Milk Teeth
- Author: Amrita Mahale
- Cover artist: Saurabh Garge
- Language: English
- Genre: Literary fiction
- Publisher: Westland Books
- Publication date: November 22, 2018
- Publication place: India
- Pages: 311
- ISBN: 978-9-395-07339-4

= Milk Teeth (novel) =

2018 novel by Amrita Mahale

Milk Teeth is the first novel written by Indian writer Amrita Mahale, published in 2018 by Context, a subsidiary of now-defunct Westland Books. In 2019, it was shortlisted for the JCB Prize for Literature. Later that year, it was longlisted for the Crossword Book Award for Fiction.

== Plot summary ==
The novel is about childhood friends Ira Kamat and Kartik Kini living in Mumbai. It is a story of the unique dynamics that arise when responding to big changes, whether personally or communally.
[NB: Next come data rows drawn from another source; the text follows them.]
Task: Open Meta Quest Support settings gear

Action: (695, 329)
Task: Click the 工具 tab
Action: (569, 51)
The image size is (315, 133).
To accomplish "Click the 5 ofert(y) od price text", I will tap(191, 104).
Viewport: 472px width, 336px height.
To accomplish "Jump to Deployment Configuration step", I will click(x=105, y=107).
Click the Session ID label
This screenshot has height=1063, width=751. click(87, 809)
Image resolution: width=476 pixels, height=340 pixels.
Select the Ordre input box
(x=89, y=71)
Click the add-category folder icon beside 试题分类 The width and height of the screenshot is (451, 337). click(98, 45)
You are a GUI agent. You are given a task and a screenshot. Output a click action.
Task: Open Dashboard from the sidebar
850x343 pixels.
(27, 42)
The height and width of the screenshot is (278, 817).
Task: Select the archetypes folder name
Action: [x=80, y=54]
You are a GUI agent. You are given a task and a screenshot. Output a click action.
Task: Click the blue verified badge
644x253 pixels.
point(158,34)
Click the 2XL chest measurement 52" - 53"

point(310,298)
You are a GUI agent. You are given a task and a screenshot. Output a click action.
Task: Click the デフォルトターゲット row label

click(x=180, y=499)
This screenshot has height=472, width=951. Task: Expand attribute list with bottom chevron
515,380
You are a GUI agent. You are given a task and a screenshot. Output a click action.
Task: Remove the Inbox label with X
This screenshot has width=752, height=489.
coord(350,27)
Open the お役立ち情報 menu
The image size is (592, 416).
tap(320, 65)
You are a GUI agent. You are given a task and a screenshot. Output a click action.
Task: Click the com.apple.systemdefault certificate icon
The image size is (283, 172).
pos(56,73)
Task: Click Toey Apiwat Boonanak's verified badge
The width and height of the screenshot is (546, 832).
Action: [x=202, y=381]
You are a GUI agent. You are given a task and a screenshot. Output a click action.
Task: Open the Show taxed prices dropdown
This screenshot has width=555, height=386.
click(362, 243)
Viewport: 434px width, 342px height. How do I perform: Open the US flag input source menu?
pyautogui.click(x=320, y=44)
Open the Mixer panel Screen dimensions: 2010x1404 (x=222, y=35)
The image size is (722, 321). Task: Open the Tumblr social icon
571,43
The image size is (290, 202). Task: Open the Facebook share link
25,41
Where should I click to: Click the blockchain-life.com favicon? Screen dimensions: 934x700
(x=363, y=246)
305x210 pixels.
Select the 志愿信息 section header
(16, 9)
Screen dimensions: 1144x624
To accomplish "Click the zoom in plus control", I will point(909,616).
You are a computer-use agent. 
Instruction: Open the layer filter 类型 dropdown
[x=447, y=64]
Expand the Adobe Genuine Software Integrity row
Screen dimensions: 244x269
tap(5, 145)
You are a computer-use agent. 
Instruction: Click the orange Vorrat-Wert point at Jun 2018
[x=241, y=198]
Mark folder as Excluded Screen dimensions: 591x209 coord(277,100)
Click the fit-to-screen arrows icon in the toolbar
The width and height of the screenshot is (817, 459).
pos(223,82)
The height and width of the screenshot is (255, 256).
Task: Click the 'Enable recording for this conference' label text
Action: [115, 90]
== Principal characters ==
- Ira Kamat is a reporter from Asha Nivas.
- Kartik Kini is a busy management consultant.
- Kaiz Dewani is an architect and former romantic interest of Ira Kamat.
- Bipin Desai is a retired man who lives at Asha Nivas.
- Shankar Kamat & Shobha Kamat are Ira’s parents.
- Kusim Kini & Ashok Kini are Kartik’s parents.
- Professor Rajwade is a resident of Asha Nivas.

== Publication history and editions ==
Milk Teeth was published by Context, a subsidiary of the now-defunct Westland Publications. After Amazon announced it would shut down Westland Publications, the Westland Publications team partnered with Pratilipi.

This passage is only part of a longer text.